Switching back to a live feed, Dr. Kaner moved on and invited the panel to join them, beginning with Tania Moore, the chief curator at the Sainsbury Centre and co-curator of the Ikemura exhibition. She explained how the exhibition was born and how they usually relate to items in the permanent collection, which includes a number of Japanese artefacts. She then briefly showed some examples of the exhibition, noting how Ikemura has a wide range of pieces from the nineties to 2020, as well as being of various different media from photographs and paintings to small sculptures and glass items. Finally, she briefly announced plans to acquire several items of Ikemura’s work, including White Figure with Blue Miko (1996) and PV-scape I, II and III (2011).
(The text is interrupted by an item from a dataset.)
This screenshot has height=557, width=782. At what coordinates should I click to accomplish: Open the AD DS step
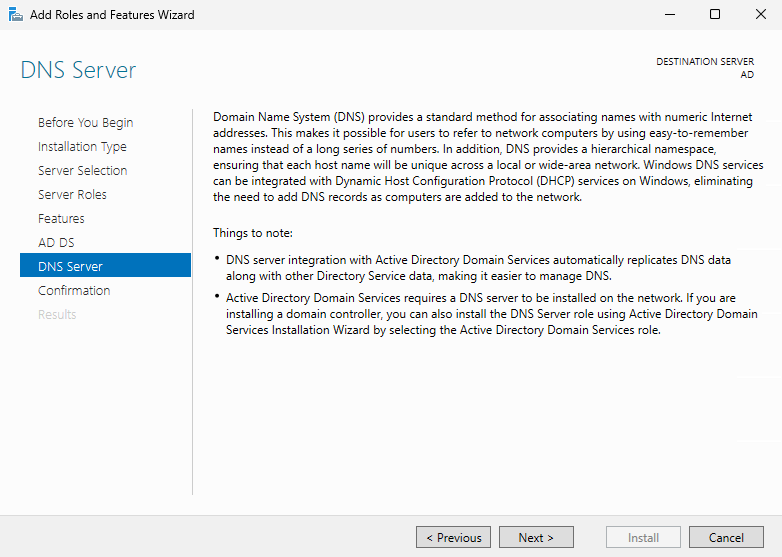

David Elliott, a British cultural historian, curator, writer and teacher who has been the director of modern art museums in Oxford, Stockholm, Tokyo and Istanbul, then took over and explained why he felt a kinship with both Ikemura and her work. He used his time to explain her career beginning in the early eighties to the present day, as only an art historian can. This did sound a little more like an obituary of a passed artisan and was a little surreal with the artist herself in the adjacent Zoom window, quietly listening, nodding and smiling to herself, as her artistic career was laid out for the uninitiated and curious listeners.

Finally, Adrian Favell, who has been Professorial Academic Associate at SISJAC since 2015, took over the discussion to bring it to the present day. He was apologetic about not being able to be in Norwich to see the exhibition as he was currently in Germany and explained how hespecialised in later generational art, from the nineties onward. He described Ikemura-san as an ‘archetypical artist specialising in migration’. His other area of focus was on how one compares one artist with others, citing that writers tend to be generational where as artists are unique and hate to be compared. He also focused on her passion for ceramics, post the 2011 Tohoku earthquake.

At the conclusion, Dr. Kaner returned and, briefly, opened up the panel discussion by asking Ikemura-san herself to speak. She thanked the panelists for their thoughts and expressed her gratitude. She then discussed the migration in her work and how she is Japanese and Swiss but also a chameleon, suggesting she is all the places she has lived and visited, including Germany. However the people she has also encountered are also important, including meeting her partner. The event ended, as Third Thursday Lectures do, with a short Q and A session, with some fascinating questions and interesting answers.